## Brief
Lines holding the word "bottom" are the ones to copy from the data below.

## Material to process
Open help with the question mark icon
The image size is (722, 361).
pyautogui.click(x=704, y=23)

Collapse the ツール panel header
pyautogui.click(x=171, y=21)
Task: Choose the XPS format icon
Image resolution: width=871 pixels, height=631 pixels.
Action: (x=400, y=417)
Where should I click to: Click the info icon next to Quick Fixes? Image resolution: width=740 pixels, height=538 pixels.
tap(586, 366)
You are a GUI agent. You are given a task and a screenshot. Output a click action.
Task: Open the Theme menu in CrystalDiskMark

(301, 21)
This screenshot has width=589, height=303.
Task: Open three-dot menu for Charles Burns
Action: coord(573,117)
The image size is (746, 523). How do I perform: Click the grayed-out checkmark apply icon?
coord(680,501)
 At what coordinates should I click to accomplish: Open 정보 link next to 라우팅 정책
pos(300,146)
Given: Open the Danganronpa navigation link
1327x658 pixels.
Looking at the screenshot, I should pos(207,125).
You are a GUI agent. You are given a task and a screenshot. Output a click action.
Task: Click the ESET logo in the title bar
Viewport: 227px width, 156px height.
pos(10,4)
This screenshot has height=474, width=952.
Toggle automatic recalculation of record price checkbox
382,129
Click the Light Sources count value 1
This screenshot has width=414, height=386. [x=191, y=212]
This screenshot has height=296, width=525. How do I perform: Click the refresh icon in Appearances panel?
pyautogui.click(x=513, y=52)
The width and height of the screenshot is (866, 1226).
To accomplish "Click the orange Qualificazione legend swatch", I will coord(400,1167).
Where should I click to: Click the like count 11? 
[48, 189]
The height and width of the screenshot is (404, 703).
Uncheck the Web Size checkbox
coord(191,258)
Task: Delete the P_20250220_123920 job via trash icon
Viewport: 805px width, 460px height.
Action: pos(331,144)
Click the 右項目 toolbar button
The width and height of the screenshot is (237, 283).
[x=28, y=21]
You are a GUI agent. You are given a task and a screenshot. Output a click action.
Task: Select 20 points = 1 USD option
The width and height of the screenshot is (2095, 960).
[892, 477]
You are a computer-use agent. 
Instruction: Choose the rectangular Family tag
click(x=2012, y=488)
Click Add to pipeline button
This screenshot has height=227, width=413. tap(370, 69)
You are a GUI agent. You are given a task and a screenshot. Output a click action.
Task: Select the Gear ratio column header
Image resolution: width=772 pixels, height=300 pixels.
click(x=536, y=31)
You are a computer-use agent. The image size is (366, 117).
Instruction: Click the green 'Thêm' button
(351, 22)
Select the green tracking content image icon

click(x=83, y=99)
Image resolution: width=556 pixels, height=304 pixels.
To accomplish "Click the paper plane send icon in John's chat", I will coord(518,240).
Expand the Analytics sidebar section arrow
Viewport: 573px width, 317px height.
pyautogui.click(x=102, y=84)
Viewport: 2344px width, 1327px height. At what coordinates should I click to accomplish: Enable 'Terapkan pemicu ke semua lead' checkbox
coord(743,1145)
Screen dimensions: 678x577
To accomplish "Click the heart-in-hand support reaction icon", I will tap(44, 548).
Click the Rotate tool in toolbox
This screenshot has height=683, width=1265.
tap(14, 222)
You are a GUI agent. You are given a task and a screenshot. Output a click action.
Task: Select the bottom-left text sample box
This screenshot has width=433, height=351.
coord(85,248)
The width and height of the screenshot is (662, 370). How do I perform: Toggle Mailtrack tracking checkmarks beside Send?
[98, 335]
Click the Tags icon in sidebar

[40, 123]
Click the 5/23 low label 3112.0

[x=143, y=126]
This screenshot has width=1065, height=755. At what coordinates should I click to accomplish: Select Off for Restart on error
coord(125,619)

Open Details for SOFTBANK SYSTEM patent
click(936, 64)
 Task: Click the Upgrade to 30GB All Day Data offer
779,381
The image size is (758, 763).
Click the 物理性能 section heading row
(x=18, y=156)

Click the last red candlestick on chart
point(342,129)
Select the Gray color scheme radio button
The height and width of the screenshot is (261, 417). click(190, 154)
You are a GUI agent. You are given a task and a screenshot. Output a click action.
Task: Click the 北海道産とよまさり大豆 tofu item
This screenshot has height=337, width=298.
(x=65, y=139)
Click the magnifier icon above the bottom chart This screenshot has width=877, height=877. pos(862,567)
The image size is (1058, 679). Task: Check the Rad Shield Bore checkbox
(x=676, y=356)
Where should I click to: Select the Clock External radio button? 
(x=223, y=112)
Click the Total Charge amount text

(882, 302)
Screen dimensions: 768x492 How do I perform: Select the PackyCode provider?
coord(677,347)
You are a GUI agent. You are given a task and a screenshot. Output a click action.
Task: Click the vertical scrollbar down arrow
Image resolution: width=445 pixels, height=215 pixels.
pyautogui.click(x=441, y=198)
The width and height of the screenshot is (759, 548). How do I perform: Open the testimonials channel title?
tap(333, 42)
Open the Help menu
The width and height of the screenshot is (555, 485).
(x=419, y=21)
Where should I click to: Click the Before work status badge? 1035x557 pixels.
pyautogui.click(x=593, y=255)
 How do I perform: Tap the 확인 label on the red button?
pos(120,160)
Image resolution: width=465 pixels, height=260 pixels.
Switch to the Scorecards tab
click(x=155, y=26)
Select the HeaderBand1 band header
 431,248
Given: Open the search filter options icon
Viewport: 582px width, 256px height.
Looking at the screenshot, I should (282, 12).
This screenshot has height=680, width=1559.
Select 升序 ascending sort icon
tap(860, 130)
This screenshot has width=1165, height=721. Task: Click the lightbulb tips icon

## Solution
Task: Select the bottom-left text sample box
Click the magnifier icon above the bottom chart This screenshot has width=877, height=877. pos(862,567)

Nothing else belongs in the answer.